Closed LudvigOlsen closed 5 years ago
Fixed both of these.
Then found that you can use unique(as.matrix(data), MARGIN=2) to do a similar thing and test against current approach:
code:
`set.seed(1) df <- data.frame("participant" = factor(rep(c('1','2', '3', '4', '5', '6'), 3)), "age" = rep(c(25,65,34), 3), "diagnosis" = rep(c('a', 'b', 'a', 'a', 'b', 'b'), 3), "score" = c(34,23,54,23,56,76,43,56,76,42,54,1,5,76,34,76,23,65))

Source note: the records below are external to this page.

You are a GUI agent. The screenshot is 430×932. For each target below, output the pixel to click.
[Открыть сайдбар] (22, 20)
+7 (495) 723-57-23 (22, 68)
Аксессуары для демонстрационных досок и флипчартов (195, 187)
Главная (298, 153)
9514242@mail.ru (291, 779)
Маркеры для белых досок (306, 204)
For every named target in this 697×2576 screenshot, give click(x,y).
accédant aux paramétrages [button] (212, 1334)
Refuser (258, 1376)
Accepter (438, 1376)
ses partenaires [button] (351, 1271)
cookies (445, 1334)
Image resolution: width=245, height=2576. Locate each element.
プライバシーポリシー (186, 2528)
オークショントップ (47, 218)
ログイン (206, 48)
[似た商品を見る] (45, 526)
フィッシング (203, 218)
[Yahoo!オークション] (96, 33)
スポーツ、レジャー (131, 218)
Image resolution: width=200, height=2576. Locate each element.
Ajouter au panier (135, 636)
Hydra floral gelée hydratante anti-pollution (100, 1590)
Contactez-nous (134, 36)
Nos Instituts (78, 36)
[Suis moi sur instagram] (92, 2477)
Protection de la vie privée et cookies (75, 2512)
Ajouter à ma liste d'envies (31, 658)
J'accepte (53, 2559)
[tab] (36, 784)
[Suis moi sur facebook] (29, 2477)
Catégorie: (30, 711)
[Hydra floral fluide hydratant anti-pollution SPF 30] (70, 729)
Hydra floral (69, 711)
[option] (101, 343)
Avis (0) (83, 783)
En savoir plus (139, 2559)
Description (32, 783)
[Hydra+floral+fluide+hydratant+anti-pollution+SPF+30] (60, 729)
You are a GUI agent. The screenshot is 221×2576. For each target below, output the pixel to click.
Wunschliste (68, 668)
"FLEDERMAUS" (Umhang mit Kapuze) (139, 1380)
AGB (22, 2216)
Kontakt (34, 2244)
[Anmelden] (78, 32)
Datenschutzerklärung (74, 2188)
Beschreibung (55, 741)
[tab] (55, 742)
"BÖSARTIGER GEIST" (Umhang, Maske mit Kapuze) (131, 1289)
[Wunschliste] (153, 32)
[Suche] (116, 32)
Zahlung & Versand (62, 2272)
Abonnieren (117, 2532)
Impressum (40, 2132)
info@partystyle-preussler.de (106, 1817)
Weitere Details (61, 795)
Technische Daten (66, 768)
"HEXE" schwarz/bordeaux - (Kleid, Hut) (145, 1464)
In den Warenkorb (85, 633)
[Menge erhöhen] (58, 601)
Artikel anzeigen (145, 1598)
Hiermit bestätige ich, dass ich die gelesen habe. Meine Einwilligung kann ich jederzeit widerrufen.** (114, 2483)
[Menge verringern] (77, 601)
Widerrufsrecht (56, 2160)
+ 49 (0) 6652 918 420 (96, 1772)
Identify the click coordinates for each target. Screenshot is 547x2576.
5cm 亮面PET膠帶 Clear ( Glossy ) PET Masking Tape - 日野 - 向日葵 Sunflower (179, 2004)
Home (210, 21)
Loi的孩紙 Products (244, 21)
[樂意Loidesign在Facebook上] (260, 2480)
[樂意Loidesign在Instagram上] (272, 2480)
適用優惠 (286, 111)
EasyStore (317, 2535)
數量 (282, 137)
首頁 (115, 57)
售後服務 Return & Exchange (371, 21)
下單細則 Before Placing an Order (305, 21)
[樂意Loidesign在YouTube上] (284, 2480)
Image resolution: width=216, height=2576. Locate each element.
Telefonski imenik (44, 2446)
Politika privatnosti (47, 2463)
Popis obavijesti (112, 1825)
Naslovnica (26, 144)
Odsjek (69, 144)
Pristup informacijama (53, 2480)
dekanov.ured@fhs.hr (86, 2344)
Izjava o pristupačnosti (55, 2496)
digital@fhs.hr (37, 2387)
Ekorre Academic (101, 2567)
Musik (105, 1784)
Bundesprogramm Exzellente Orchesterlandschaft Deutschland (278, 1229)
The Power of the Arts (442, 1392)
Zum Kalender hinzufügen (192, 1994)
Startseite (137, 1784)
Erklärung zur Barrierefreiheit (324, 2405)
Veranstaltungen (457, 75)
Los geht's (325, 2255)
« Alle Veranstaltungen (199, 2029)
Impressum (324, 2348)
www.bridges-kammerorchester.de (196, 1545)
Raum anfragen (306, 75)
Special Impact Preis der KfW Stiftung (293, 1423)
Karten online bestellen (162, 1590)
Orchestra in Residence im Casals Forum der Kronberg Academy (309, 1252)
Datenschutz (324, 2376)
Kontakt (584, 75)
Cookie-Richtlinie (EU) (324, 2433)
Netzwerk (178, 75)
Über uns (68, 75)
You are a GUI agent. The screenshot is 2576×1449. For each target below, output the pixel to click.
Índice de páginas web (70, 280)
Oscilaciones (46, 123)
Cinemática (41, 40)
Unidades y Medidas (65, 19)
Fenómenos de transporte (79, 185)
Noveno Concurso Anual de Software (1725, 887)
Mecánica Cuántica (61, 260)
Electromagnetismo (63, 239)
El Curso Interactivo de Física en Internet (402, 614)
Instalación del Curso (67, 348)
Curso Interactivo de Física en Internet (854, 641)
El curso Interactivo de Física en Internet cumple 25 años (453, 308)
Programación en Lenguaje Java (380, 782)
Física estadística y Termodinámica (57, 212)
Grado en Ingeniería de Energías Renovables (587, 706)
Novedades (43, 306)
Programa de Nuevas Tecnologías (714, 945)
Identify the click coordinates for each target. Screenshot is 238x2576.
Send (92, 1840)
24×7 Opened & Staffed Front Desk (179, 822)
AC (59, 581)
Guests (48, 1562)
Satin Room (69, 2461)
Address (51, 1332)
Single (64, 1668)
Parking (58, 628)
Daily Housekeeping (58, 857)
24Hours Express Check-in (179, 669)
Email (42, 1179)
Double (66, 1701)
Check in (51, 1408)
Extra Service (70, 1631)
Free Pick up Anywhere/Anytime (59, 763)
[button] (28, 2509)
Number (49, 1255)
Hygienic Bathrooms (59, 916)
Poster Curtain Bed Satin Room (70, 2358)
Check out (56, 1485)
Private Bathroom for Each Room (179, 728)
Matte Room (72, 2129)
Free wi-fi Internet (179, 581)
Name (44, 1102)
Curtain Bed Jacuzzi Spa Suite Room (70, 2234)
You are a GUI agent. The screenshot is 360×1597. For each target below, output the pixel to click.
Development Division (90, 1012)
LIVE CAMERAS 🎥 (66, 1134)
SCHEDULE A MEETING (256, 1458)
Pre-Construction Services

df <- df %>% dplyr::arrange(participant, score)
system.time({
df_folded_100reps <- fold(df, 3, num_col = 'score', num_fold_cols=100,max_iters = 100)
})
`
Current approach:
user system elapsed
16.939 0.266 17.310
Using unique: user system elapsed 247.794 4.186 253.402
So sticking to my own approach. One reason for the difference may be, that I only compare two columns once, while unique can compare two columns up to 100 times in the example.
TODO for the new functionality (quick implementation) in fold(), intended for repeated cross-validation (repeatedCV branch):
When detecting identical fold columns it repeats column comparisons in secondary iterations. This is unnecessary. Also, create tests to see how this scales with bigger datasets.
For each iteration of creating new fold columns, it creates num_fold_cols columns. This was kind of a lazy implementation. Could perhaps save time by adding 1 or a few at a time.
Seems like there's room for improvement.